Count the lines of the entries below that contain the string "pixels". Give only the number.

SUPPLIED RECORDS:
==========

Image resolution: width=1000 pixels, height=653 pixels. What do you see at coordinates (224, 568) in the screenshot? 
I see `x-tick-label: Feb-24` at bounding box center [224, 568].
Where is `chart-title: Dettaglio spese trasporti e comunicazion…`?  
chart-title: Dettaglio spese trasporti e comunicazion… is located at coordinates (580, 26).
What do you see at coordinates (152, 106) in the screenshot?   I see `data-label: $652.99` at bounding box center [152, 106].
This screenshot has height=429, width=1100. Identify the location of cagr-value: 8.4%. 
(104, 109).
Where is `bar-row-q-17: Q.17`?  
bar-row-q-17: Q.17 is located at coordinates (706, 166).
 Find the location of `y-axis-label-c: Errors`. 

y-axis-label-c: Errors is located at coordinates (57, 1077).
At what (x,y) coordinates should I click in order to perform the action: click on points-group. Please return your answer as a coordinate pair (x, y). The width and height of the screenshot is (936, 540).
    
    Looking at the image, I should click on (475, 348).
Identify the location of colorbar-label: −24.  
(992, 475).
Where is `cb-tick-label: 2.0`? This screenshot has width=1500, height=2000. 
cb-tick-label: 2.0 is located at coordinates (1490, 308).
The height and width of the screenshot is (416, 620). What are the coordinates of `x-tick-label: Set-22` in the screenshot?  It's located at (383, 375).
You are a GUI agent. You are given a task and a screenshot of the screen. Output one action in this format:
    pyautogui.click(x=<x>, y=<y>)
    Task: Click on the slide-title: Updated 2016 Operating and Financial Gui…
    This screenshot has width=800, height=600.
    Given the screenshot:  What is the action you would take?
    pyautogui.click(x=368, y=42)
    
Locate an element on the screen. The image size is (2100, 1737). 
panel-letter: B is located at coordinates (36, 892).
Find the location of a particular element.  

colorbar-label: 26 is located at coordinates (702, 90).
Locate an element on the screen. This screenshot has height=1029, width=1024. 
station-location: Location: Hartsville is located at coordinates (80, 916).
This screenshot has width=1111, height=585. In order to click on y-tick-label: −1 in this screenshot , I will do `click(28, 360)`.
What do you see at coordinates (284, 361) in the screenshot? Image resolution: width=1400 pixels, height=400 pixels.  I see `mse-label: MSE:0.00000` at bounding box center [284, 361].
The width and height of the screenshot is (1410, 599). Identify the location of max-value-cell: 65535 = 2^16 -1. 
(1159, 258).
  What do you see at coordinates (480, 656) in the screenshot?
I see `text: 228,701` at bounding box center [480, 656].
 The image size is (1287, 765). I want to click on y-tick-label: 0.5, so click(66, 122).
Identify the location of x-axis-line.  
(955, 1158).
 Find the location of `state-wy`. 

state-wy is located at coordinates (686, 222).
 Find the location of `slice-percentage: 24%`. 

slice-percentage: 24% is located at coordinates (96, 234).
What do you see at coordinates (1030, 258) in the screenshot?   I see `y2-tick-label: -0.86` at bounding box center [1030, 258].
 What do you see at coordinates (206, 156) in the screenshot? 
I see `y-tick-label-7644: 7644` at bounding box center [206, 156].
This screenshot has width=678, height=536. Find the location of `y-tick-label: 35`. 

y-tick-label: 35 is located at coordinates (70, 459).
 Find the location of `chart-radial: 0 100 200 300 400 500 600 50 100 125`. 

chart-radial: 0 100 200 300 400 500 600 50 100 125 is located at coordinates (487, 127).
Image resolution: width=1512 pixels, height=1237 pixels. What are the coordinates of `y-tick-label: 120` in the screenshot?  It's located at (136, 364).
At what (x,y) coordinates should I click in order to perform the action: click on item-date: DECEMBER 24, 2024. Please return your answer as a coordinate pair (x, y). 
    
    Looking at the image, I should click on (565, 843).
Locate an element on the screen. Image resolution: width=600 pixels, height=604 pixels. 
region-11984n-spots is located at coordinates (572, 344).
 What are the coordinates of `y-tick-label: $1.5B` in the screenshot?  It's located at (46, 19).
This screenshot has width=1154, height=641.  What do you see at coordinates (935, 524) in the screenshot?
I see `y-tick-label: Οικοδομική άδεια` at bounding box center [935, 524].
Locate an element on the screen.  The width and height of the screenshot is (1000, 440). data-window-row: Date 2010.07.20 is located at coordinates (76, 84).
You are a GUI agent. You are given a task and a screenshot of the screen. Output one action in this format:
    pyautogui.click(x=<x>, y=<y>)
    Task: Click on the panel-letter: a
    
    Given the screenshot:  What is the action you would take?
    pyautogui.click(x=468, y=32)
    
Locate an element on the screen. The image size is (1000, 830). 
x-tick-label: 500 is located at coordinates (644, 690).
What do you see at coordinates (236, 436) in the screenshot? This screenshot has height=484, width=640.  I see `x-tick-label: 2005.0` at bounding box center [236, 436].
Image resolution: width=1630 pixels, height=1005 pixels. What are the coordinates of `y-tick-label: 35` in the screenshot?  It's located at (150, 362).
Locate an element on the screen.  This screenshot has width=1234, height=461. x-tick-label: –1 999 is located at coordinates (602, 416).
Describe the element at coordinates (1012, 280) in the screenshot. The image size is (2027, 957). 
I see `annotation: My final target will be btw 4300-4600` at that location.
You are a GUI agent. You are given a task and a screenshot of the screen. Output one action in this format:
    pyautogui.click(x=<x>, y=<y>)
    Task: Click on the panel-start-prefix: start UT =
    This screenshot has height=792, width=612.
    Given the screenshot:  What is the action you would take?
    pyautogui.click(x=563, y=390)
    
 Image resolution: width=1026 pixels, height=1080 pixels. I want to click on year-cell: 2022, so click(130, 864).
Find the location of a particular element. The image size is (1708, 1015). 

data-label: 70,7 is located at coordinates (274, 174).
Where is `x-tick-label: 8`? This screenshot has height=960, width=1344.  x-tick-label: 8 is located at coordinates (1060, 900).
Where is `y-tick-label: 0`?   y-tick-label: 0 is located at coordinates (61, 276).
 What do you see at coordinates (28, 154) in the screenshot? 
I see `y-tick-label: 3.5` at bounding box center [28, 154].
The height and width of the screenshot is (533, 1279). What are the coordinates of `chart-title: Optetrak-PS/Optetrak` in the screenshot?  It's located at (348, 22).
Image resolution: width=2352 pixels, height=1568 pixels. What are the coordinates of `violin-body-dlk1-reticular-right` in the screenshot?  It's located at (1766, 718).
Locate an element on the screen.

==========

TASK RESULT: 7